Processing XML with something else than XSLT.

I have seen too many DOM-based spaghetti-like programs that nobody, including their authors can understand.

People will greatly benefit just to know about the identity transformation as a general and most useful design pattern for processing (XML) trees.

Dimitre Novatchev
Is there a way of telling XSLT to invoke external code in a template? *that* would be handy.
paulmurray
@paulmurray Yes -- <xsl:call-template/>, <xsl:apply-templates/>, extension functions/objects.

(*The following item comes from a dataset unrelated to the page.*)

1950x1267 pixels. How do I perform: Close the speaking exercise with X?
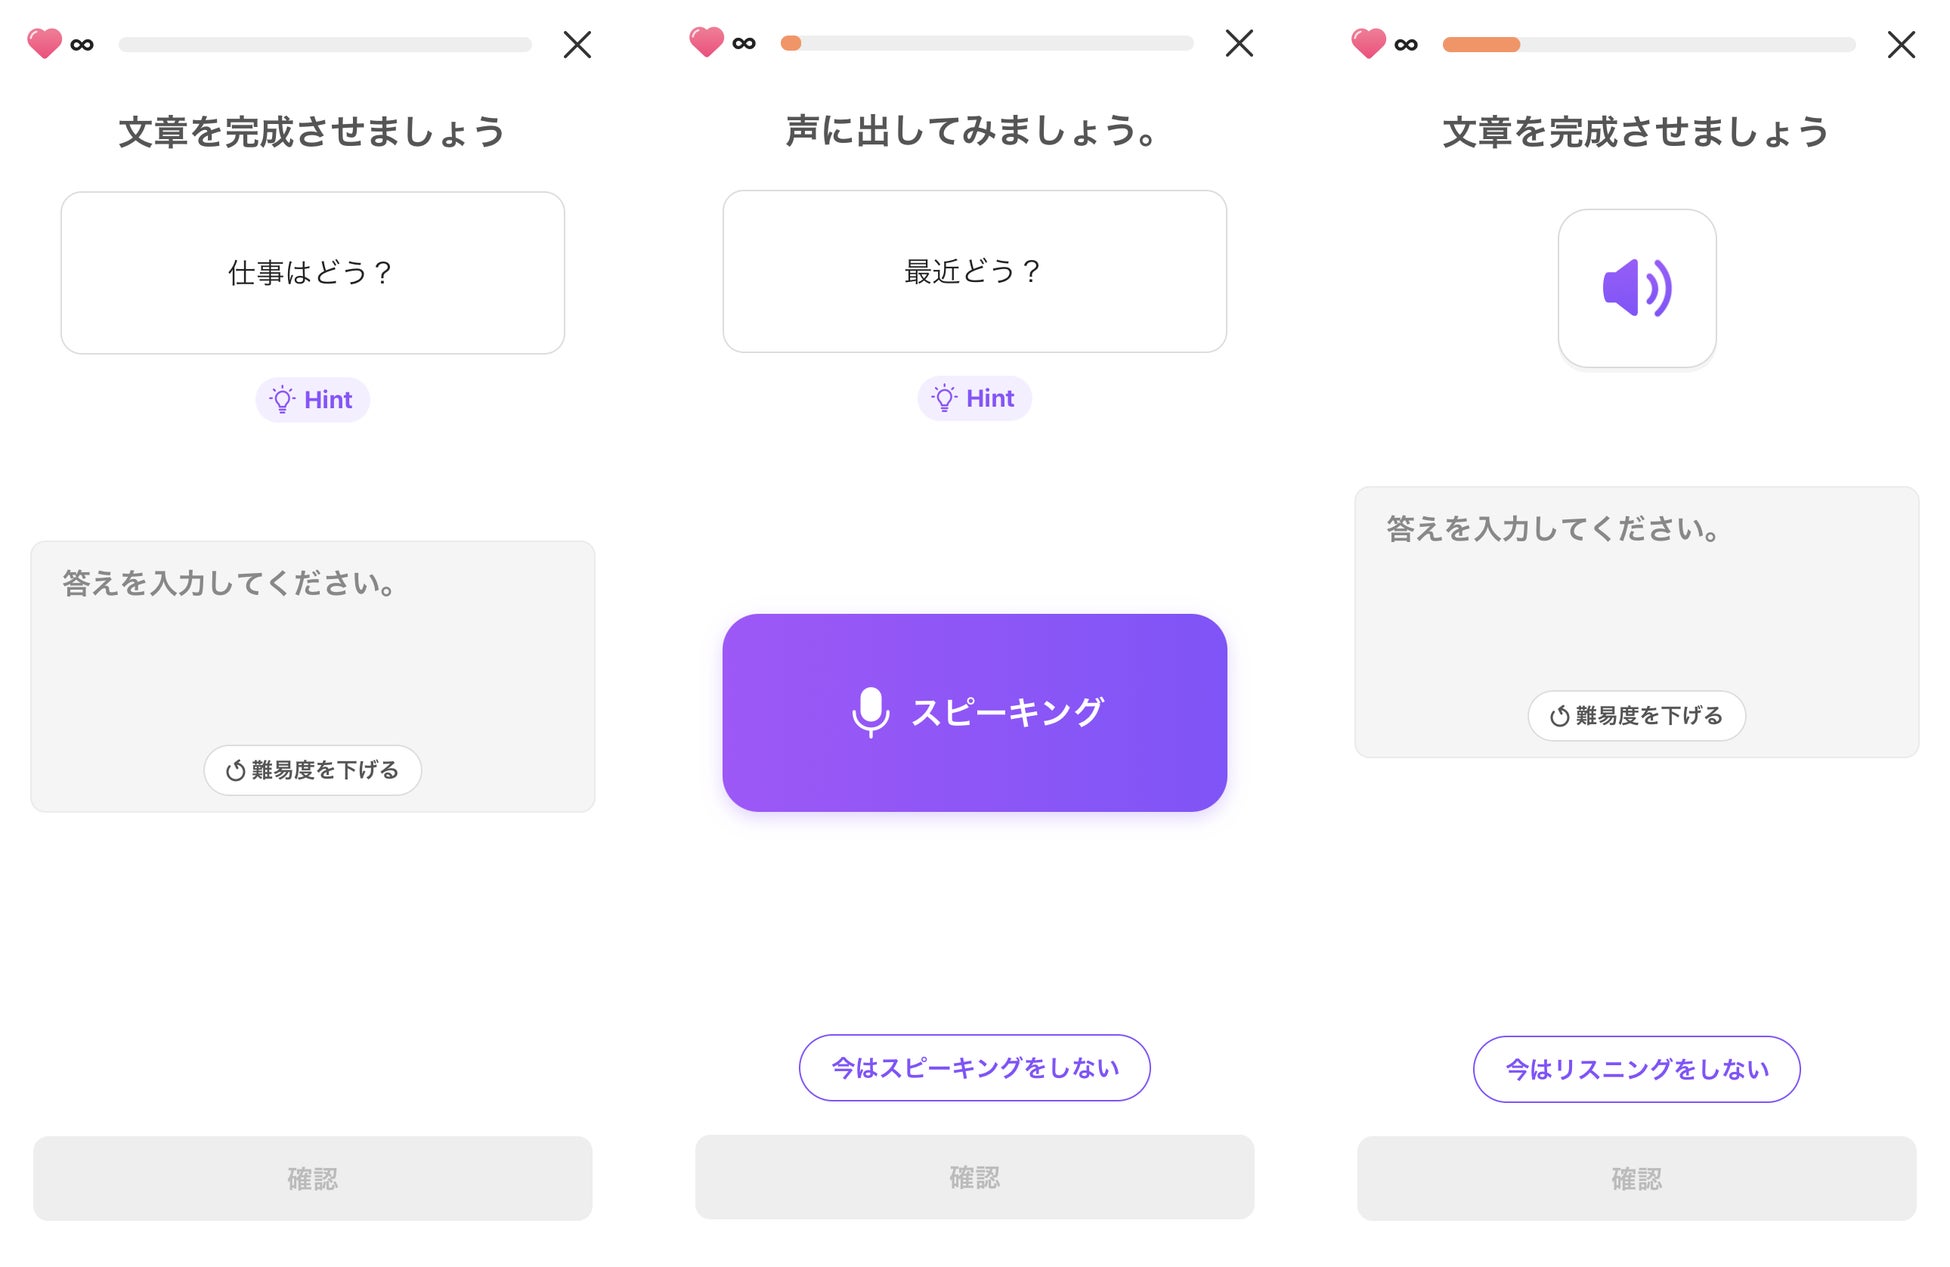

There are some nice *libraries* of XSLT templates/functions, such as FXSL or FunctX.
Dimitre Novatchev
+1  A: 

Some "developer" doing this (and no, this was NOT the funny joke someone made here about XML, this guy was for real):

<binary>
  <byte i="1">123</byte>
  <byte i="2">99</byte>
  etc...
</binary>

I think I even had a red face from anger when I saw that. People like this should simply get fired instantly.

Turing Complete
From the folks that brought you boolean values in VARCHAR db columns comes an all-new nightmare! XBC: eXtensible Binary Clusterfuck!
mattbasta
I love the saying "xml is like violence - if it doesn't solve your problem, you are not using enough of it".Well, main problem in our business isn't incompentence, but lack of motivation. "Morts", you know... the guys that are happy to close the IDE at the same time every late afternoon and then going home to watch TV. It's them who are responsible for the bugs, the refactoring sessions and feature abuse.
Turing Complete
A: 

XAML.

XML is not, and should never be, a programming language.